**What you are asked to do:**
Each line between the one holding "Image resolution: width=2005" and the end of the material below, both included, is to be transcribed word for word, with pictures left out.

**Supplied material:**
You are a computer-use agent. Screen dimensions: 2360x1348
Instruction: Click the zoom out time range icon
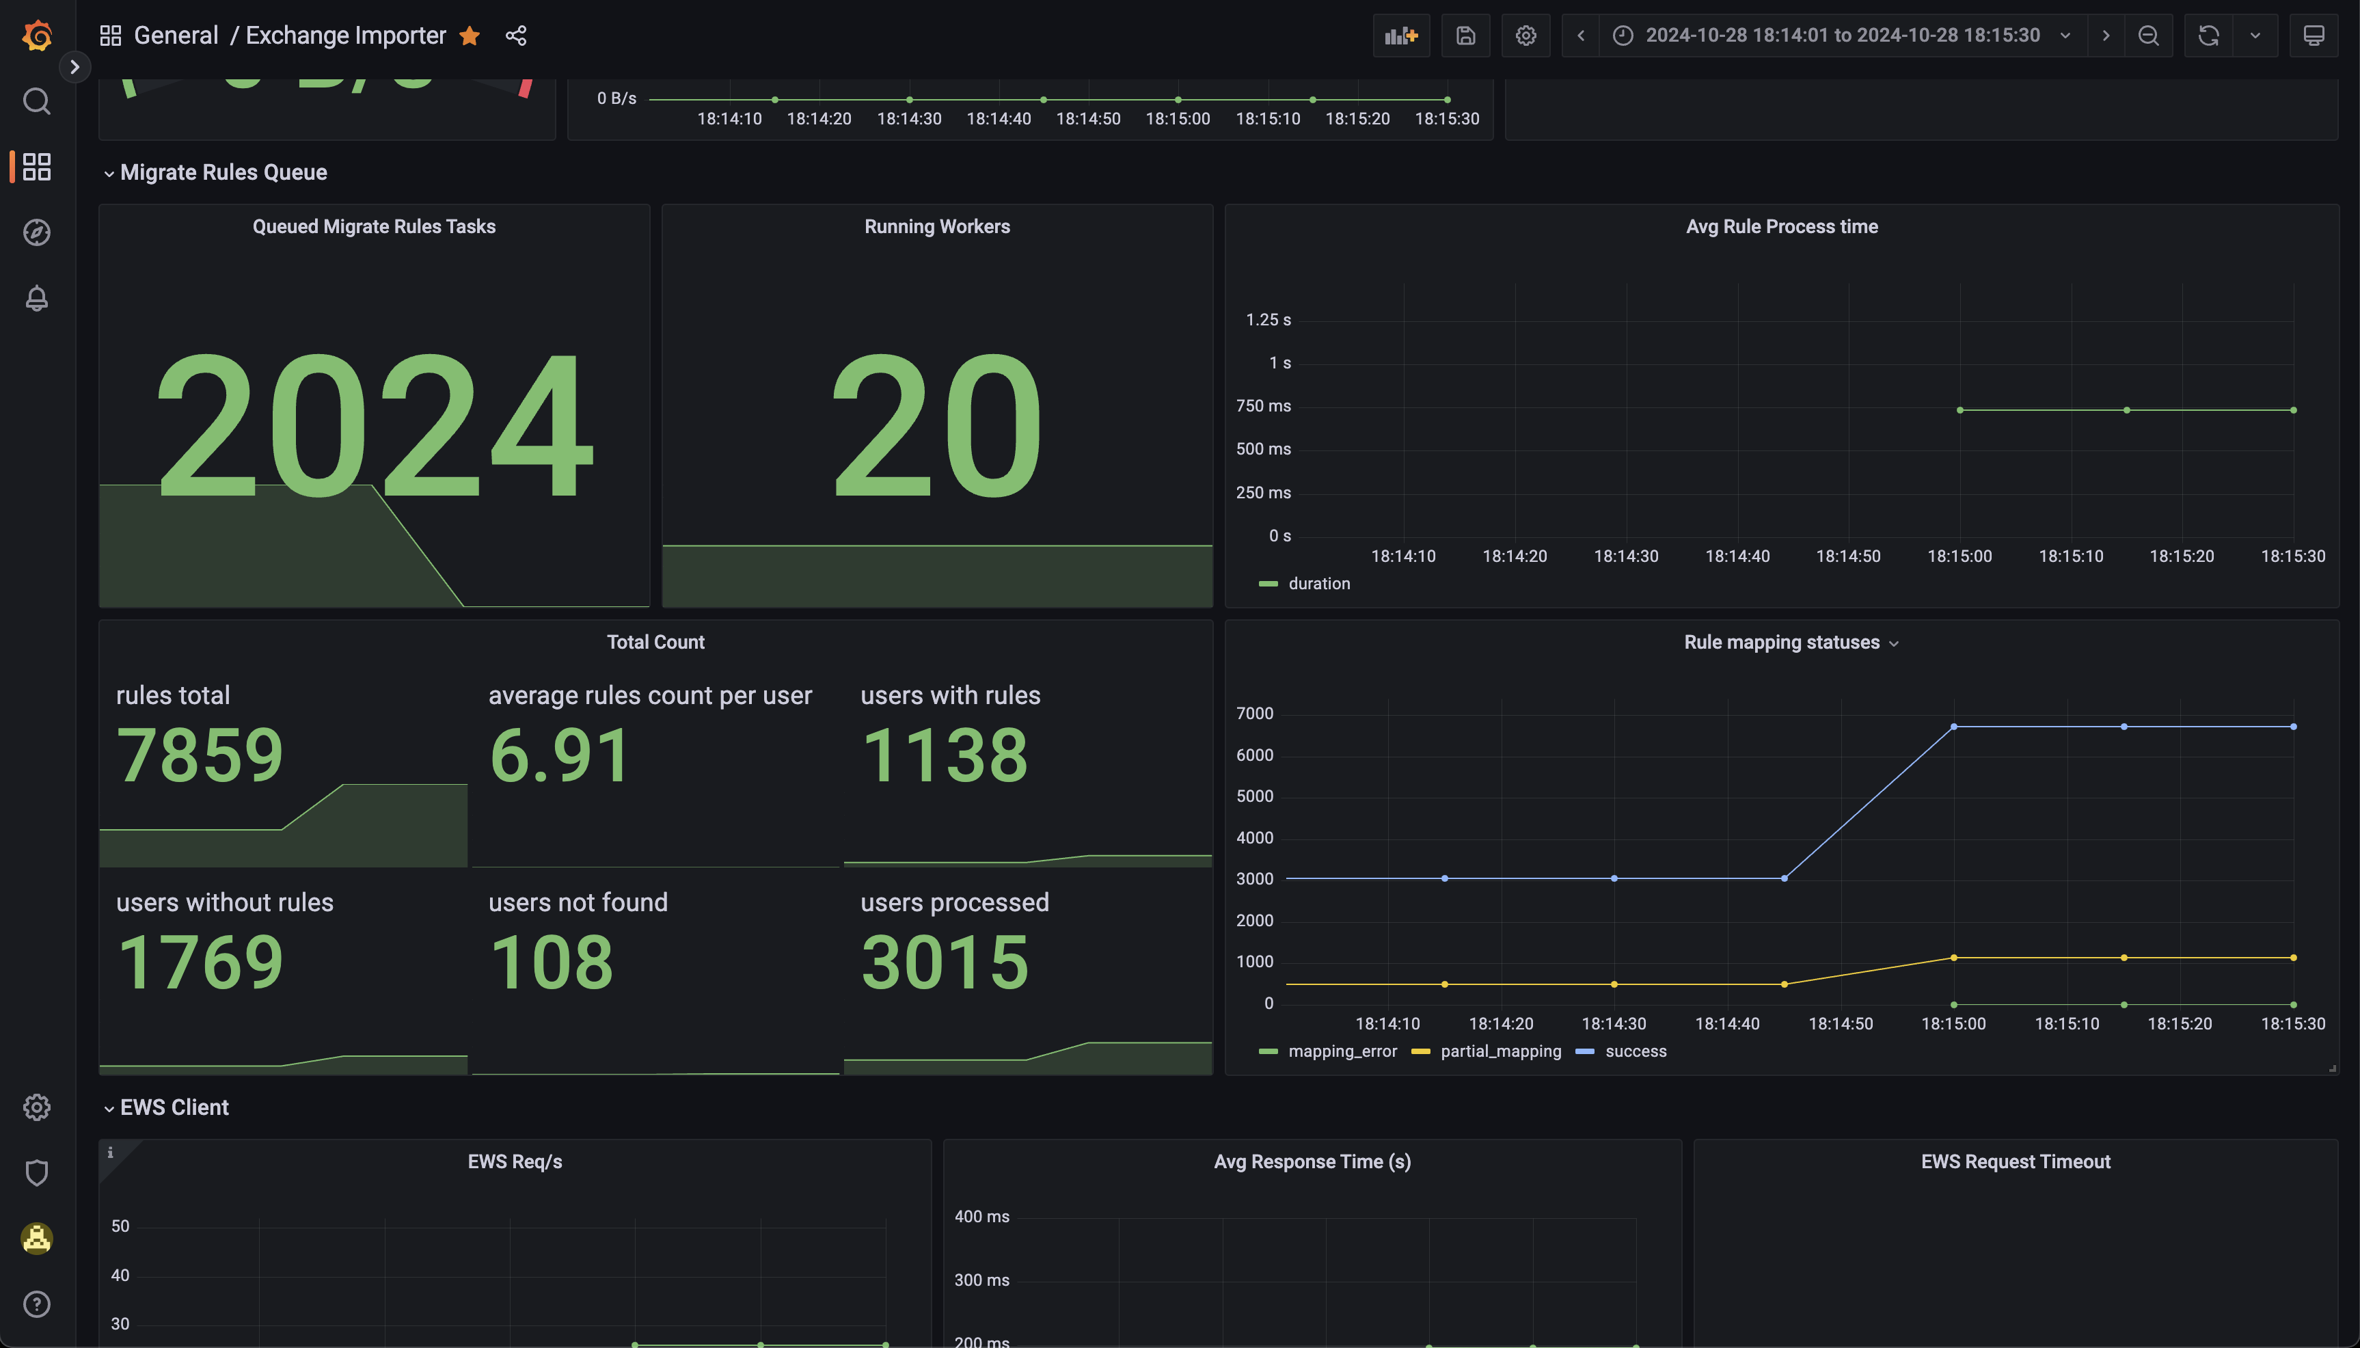click(x=2148, y=35)
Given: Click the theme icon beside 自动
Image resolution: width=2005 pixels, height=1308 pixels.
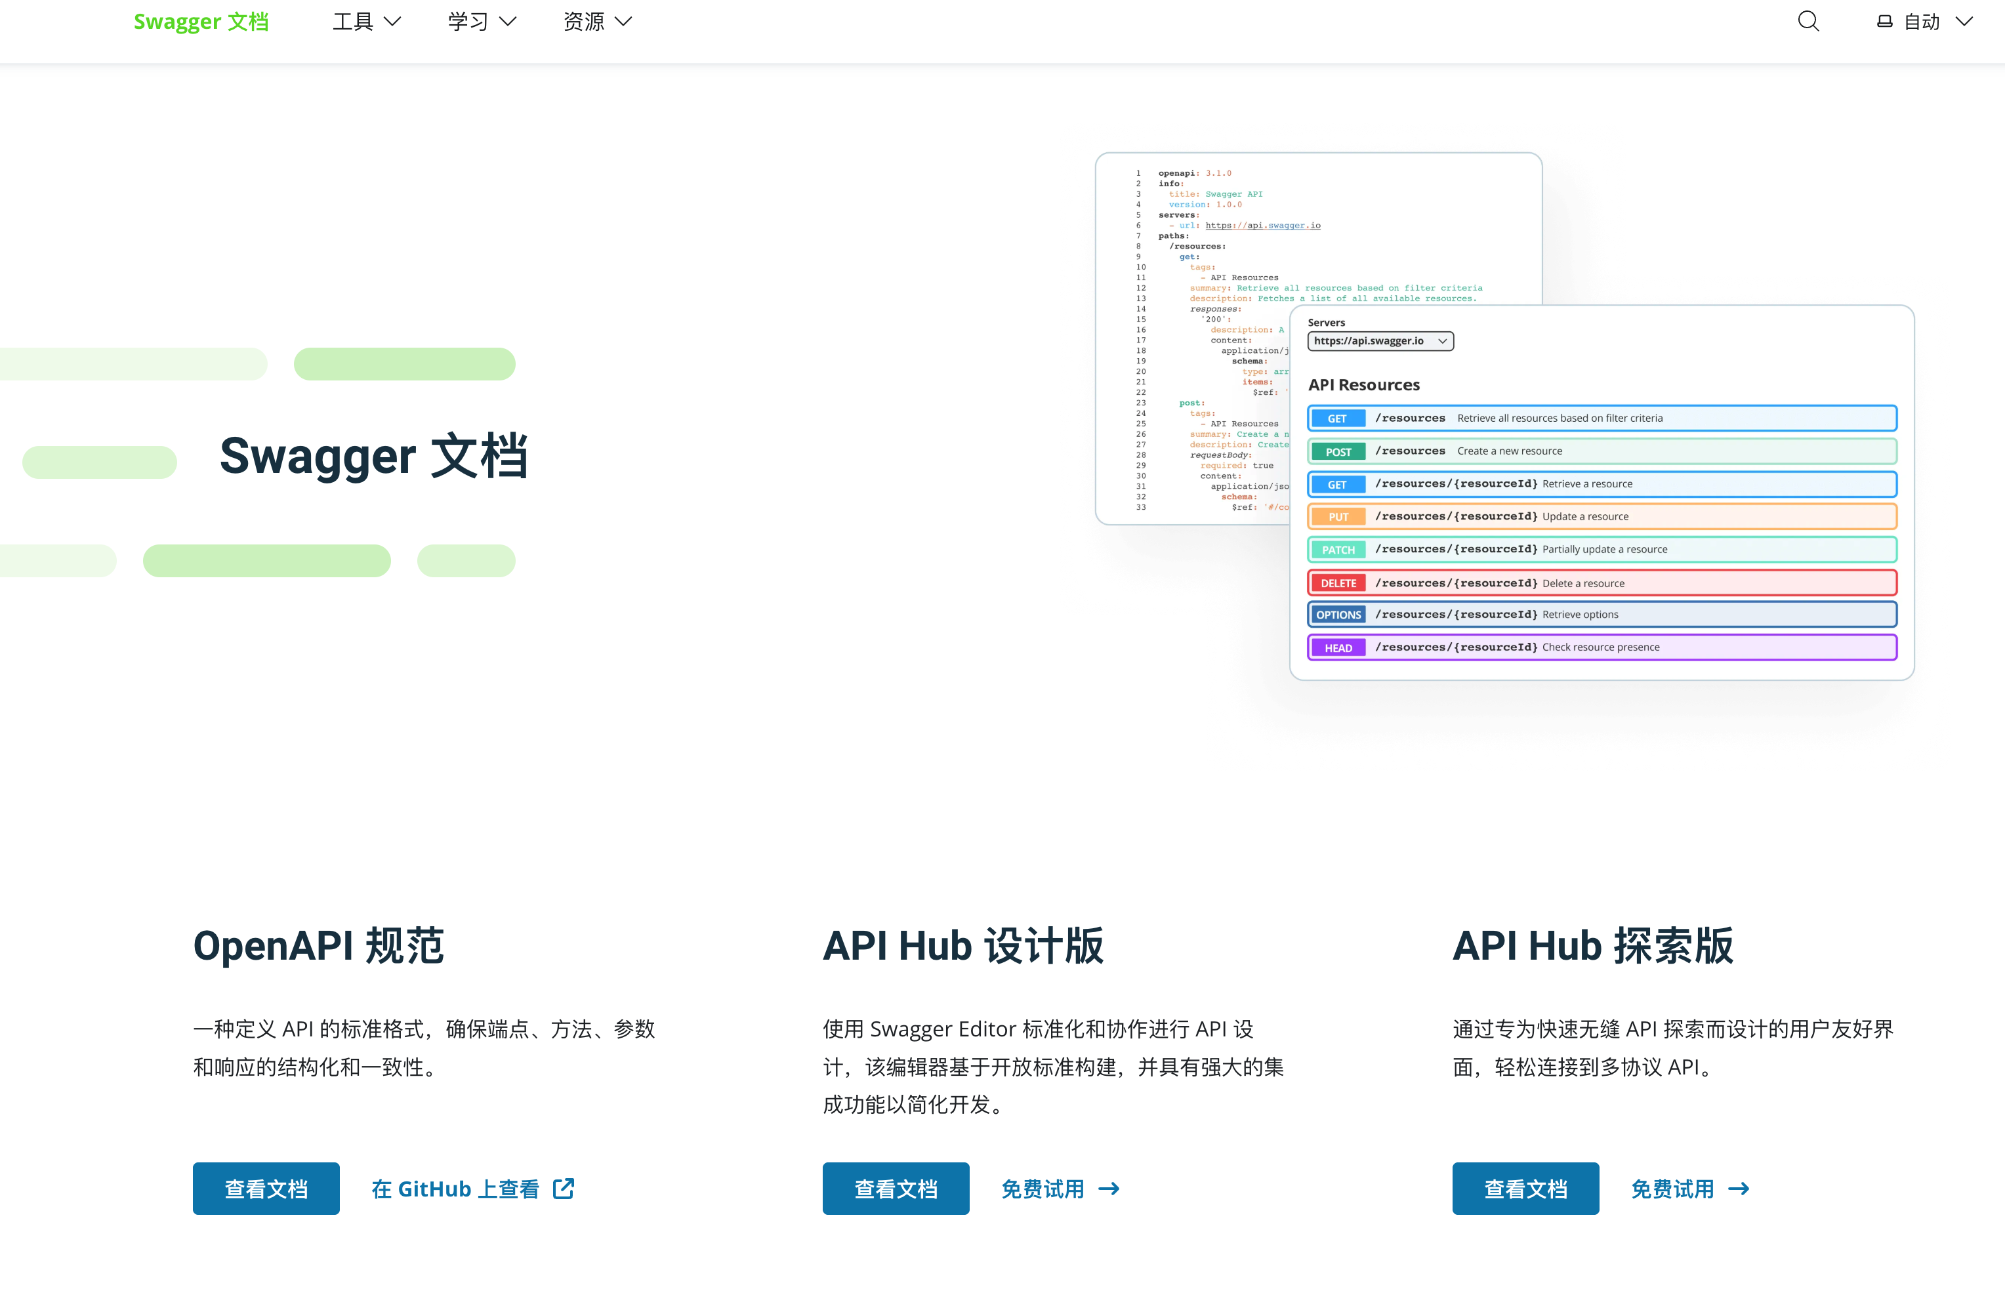Looking at the screenshot, I should [1885, 22].
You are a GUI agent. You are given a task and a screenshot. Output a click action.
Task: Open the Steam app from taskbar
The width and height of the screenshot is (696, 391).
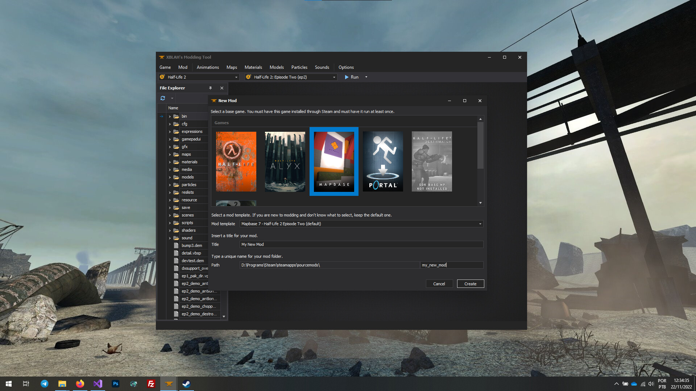186,383
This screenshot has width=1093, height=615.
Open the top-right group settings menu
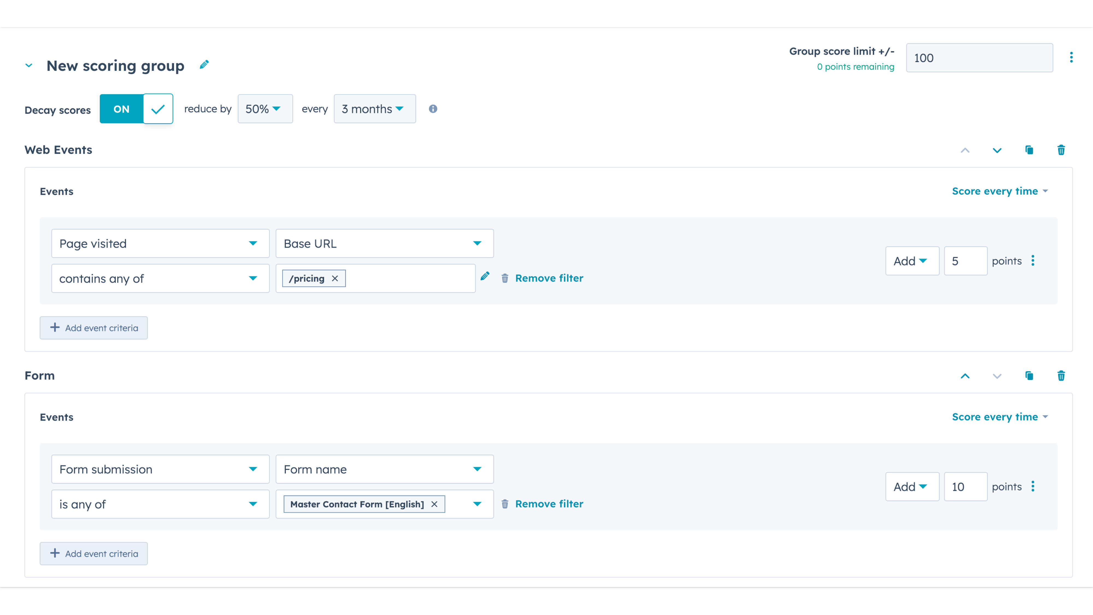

**Problem solution:**
Image resolution: width=2005 pixels, height=1308 pixels.
Looking at the screenshot, I should [1885, 22].
You are a GUI agent. You are given a task and a screenshot. Output a click action.
Task: Open the Steam app from taskbar
The width and height of the screenshot is (696, 391).
186,383
This screenshot has width=1093, height=615.
Open the top-right group settings menu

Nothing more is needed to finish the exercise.